Gong and others, however, compared the move that will increase daily supply by nearly 2.5 percent to currency market intervention. It is not something that could reverse a broad trend but it could help prevent excessive price moves.
“The hoped-for impact is not to induce a downward trend in commodity markets, but instead to head off potential price increases stemming from the increase in third quarter demand,” said PFC, a Washington-based energy consultancy.
Seasonal oil demand ramps up in the third quarter as refineries prepare for the northern hemisphere winter when heating consumption peaks.
Another factor suggesting that the IEA decision will only have a short-term impact on prices is that oil faces an incremental increase in demand now that several countries are turning away from nuclear power generation following Japan’s crisis, a Japanese government official said.
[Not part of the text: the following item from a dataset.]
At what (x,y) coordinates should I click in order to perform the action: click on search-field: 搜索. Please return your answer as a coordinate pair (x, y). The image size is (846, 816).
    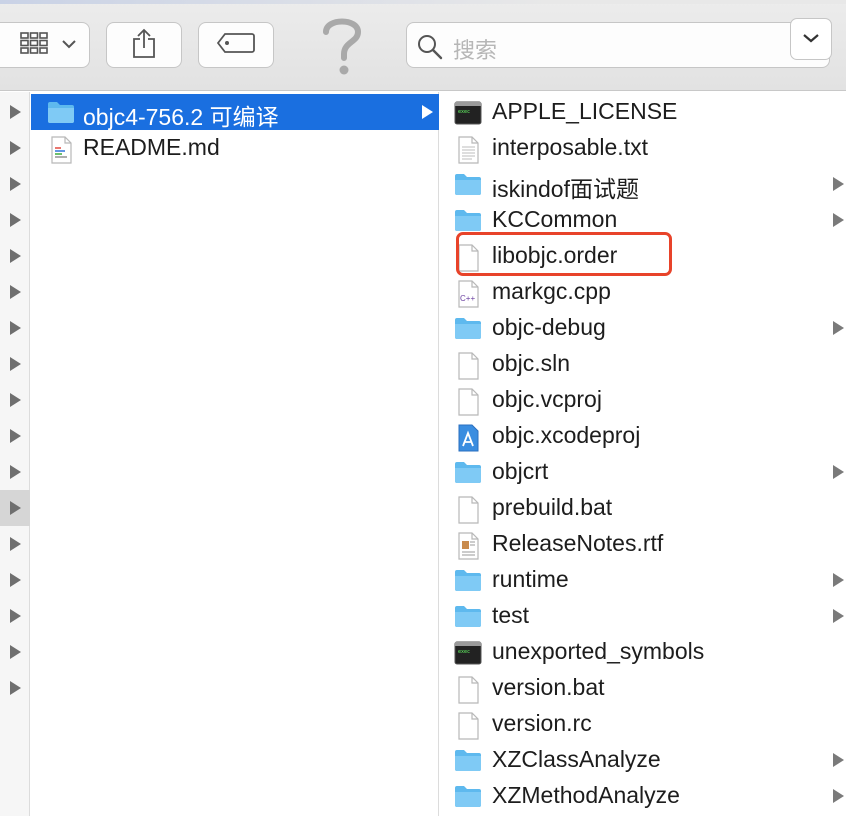
    Looking at the image, I should click on (618, 45).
“Demand for fuel will rise globally with more countries unable to rely on nuclear power as much as that had initially hopes. That means prices have more reason to rise further than decline,” he said. He declined to be identified because he is not authorized to speak to the media.
JPMorgan Chase said even some cooling effect on prices would prove a boon to the world economy.
“If our projections are realized, the IEA release provides the equivalent of a $140 billion stimulus to consumers,” it said in a note. “The release will prove stimulatory to the global economy, particularly for emerging markets and the U.S.”
Indeed, the oil market may be missing the key point of the IEA decision, said Frederic Neumann, co-head of Asia economic research at HSBC.
“Markets appear to be shrugging off the long-term implication of this move. But they are wrong,” he said. “The real message from yesterday’s announcement is that policy risk is back in a huge way in the oil market.”
DEEPENING CONSUMER CONCERN
The IEA decision was the culmination of a plan that President Barack Obama put into motion more than a month ago, and shows the deepening concern among rich nations over the economic damage from high energy costs.
Obama drew immediate criticism from the oil industry and Republicans, who called it an ill-timed misuse of stockpiles that risks leaving the government with less ammunition should a deeper supply crisis emerge.
Oil prices have risen 20 percent over the past year, pushing U.S. retail gasoline prices to $4 a gallon.
While Brent crude peaked above $125 in April, it has since fallen sharply. After dropping a further 6 percent on Thursday, prices are only a little higher than mid-February, just before the Libyan conflict began.
The IEA said the action would fill shortages caused by the Libyan conflict and get oil quickly to market while Saudi Arabia makes good on a pledge to pump more oil.
The previous two releases followed abrupt shortages caused by the first Gulf War in 1991 and by Hurricane Katrina in 2005.